In the ongoing saga of the Mississippi Critterz Animal Shelter, another official resigned Monday as a report from two veterinarians claiming the shelter “violates even the most basic standards of care for animals in animal shelters” went public.

Tamara Austin, who served as vice president, submitted her letter of resignation from the Board of Directors Monday during the board’s regular meeting.

Last week, shelter director Jenn Petermann submitted her resignation, effective on Wednesday. Former board member Gail Brown was voted off the board the same night.

Earlier in the day, veterinarians Phil Bushby and Kathy Kvam released an evaluation report of their findings after touring the shelter a week ago.

The site visit was requested after numerous complaints about the care of animals at the shelter were posted on social media and following a two-week investigation of the operations of the shelter conducted by the Oxford Police Department.

The report noted that the director was not present during the time of the tour.

“There was no identifying information (names or numbers) on the animal enclosures or on the animals. There were no records available for review and no medical records,” the report states. “ The Board member could not tell us exactly how many animals were present in the shelter at the time of our visit. (She estimated 100 dogs).
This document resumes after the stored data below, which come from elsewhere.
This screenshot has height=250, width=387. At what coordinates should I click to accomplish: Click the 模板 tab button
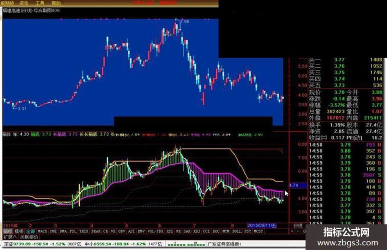pos(19,231)
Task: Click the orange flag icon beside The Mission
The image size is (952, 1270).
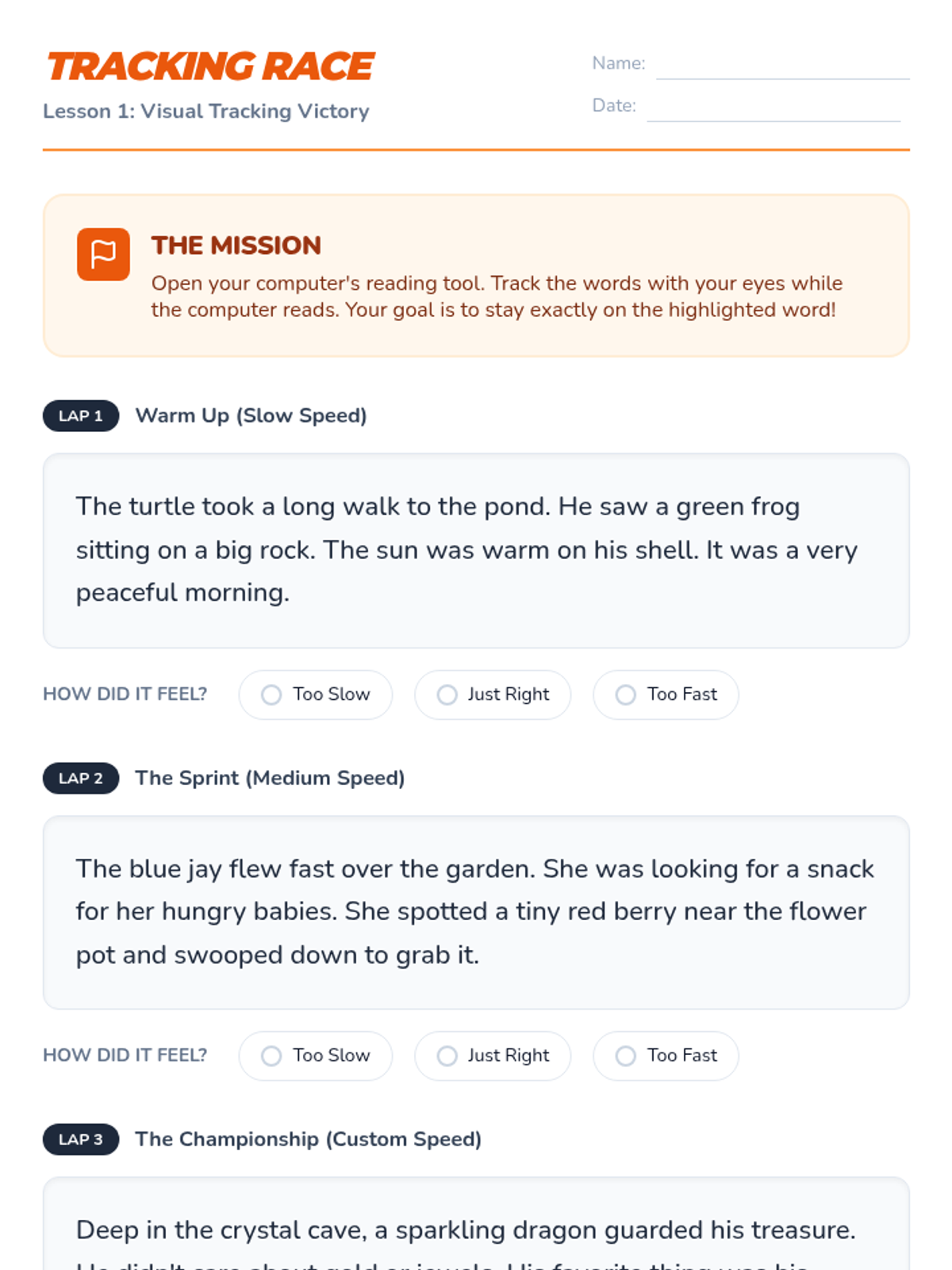Action: click(103, 255)
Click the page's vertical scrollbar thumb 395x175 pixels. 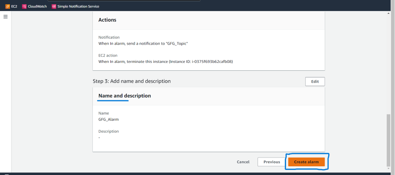click(388, 140)
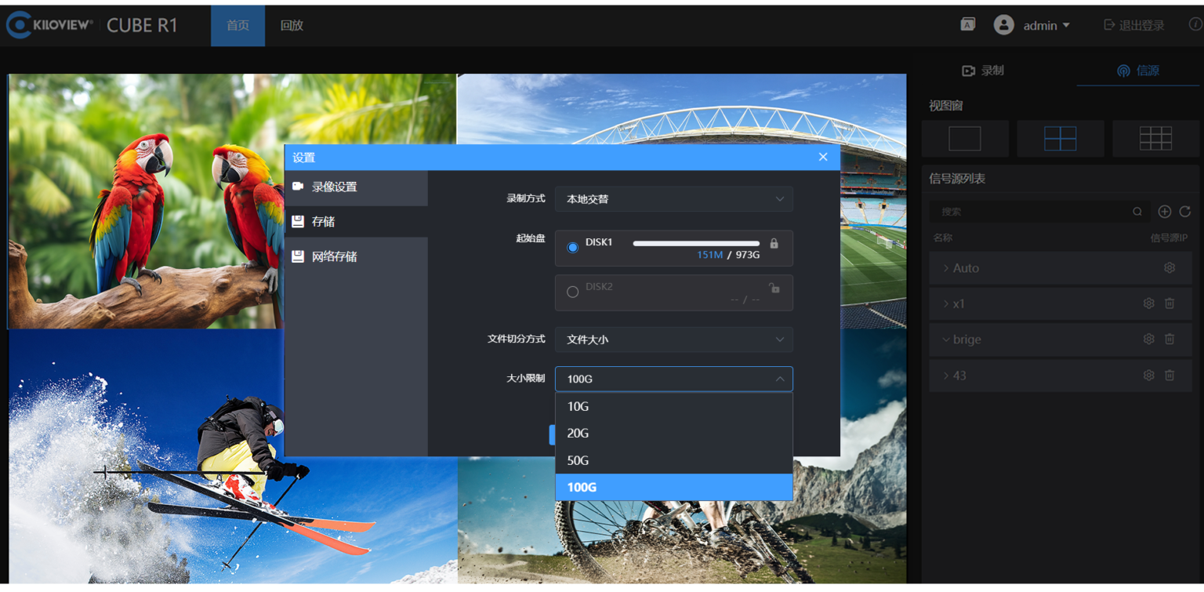Select the single-window view layout icon

(964, 139)
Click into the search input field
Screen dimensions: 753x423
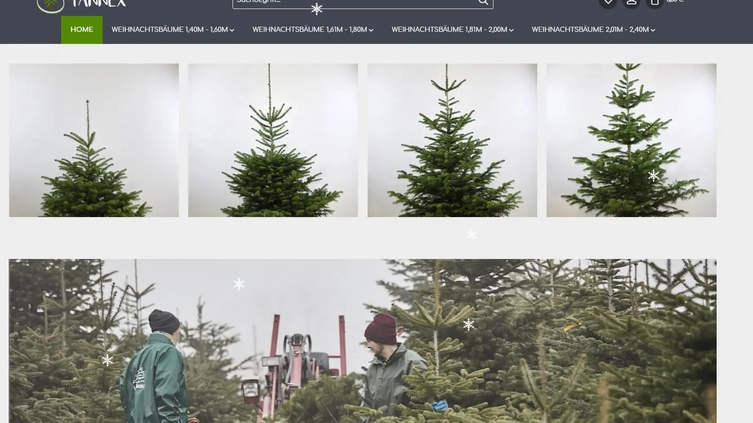353,2
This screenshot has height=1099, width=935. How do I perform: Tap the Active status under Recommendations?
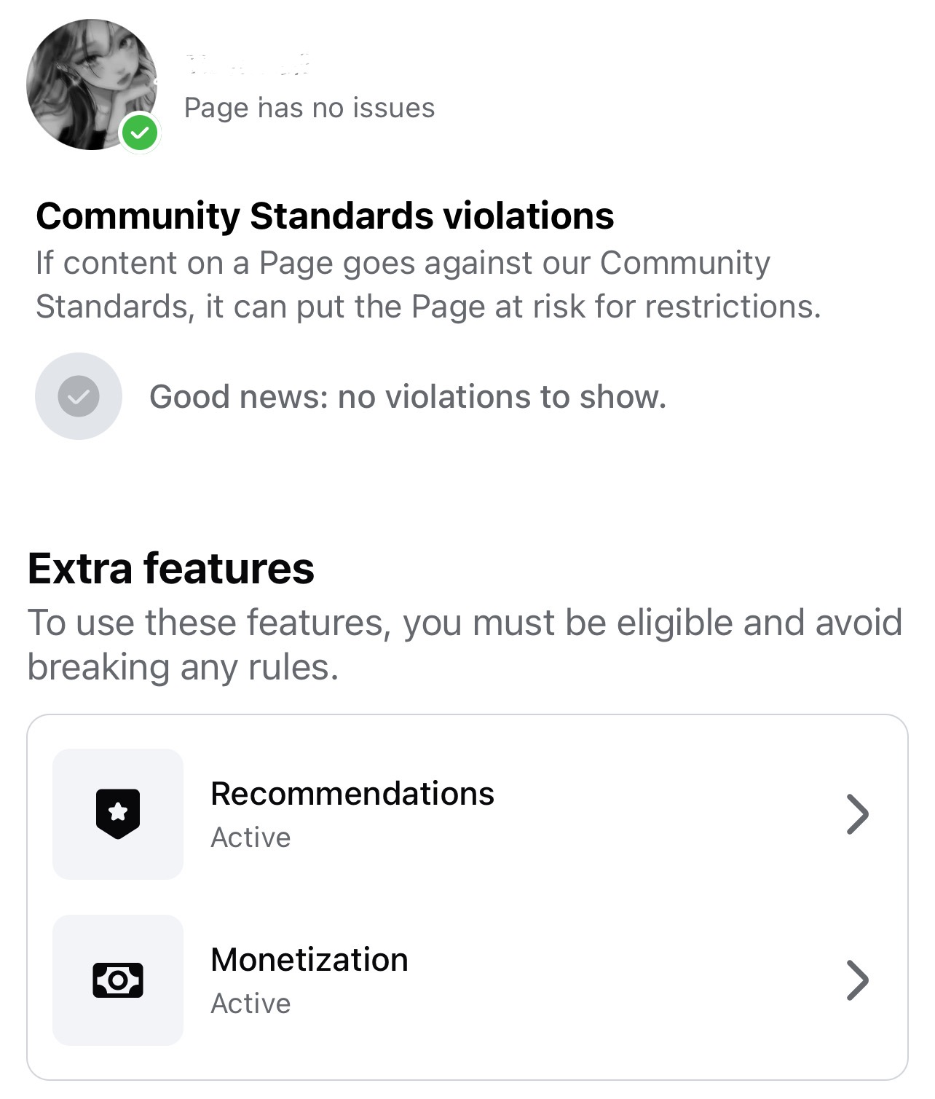(250, 838)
In addition, the Board member could not provide any statistics related to intake numbers, the number of animals adopted, the number placed in foster care, the number transported to other rescues or shelters or the number of animals euthanized.”
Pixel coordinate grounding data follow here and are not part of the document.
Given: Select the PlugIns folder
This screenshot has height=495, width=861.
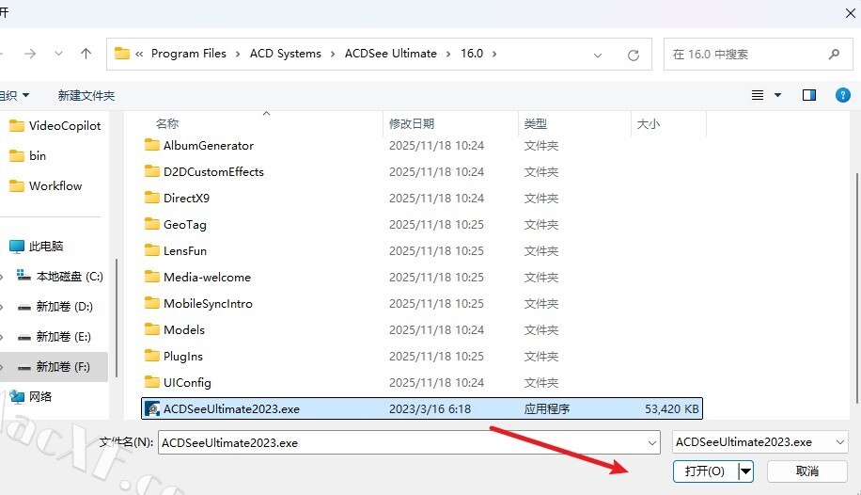Looking at the screenshot, I should click(x=182, y=357).
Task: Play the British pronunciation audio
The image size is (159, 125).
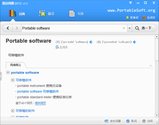Action: [x=91, y=42]
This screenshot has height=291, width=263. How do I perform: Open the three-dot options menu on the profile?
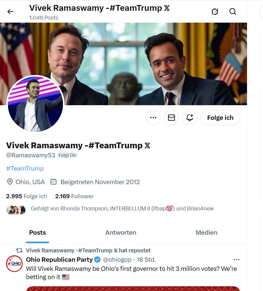[x=153, y=117]
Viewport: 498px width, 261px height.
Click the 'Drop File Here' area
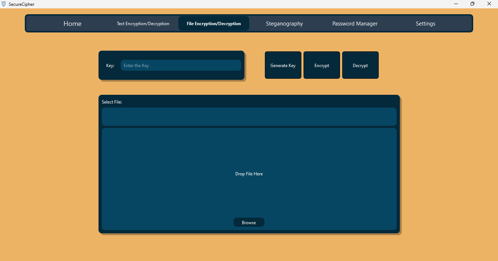click(x=249, y=174)
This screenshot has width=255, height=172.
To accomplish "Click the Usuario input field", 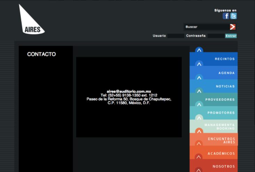I will (175, 36).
The report also noted that most of the dogs were in small, stainless-steel cages or temporary wire cages and that the facility was dirty and cluttered.
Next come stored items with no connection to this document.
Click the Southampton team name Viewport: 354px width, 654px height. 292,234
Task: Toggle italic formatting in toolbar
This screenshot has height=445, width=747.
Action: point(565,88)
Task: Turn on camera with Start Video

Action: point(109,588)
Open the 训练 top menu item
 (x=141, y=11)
“The tour through the facility was conducted from approximately 10 a.m. to 11 a.m. At that time of day, virtually all of the animals were still in enclosures soiled with urine and or feces,” the report states.

The veterinarians found that the number of animals at the Oxford shelter far exceeded the capacity for care.

“It is not possible for the current staff at the shelter to properly care for the number of animals that are present,” the report stated.

City officials received the report on March 5. After reviewing the report, the city closed the shelter to new surrenders.

During Monday’s board meeting, Board President Aynslee Smith said she believed with the community’s help, and move volunteers the shelter could get back on its feet and be successful. She said with spring around the corner, the shelter would soon be seeing an influx of kittens and puppies and asked the community to volunteer and become fosters.

However, Aldermen Janice Antonow, who serves as the liaison between the shelter and the Board of Aldermen spoke up and said the shelter would not be taking in kittens and puppies, or any animals for an unknown amount of time, which appeared to come as a surprise for the MS Critterz board members.

“We are talking to other shelters around the region to see if they will take animals from Lafayette County. We’re going to take a break from being involved in shelter services for a while, at least temporarily.”

Antonow said there are currently no specific plans for the shelter reopening.

“The most important thing is getting the animals there now adopted or transported to another shelter,” she said. “We would love if some of the individuals who are concerned about the animals would consider opening a world-class shelter in Oxford.”

Several members of the community attended the meeting that was held via Zoom. Some asked questions about the veterinarians’ report and lost records, while others focused on how the shelter was currently trying to improve living conditions.

Smith said the dogs noted in the report who were in cages that are too small have been “addressed.”

At times, the conversation became heated, with guests expressing frustration over the lack of complete answers to the questions being asked.

Smith reported there were currently 69 dogs and 11 cats in the shelter, with another 12 cats and 25 dogs in foster homes.

The shelter is open for people interested in adopting an animal from 12 to 6 p.m., Tuesday through Friday and 11 a.m. to 6 p.m. on Saturdays. The shelter is closed Sunday and Monday.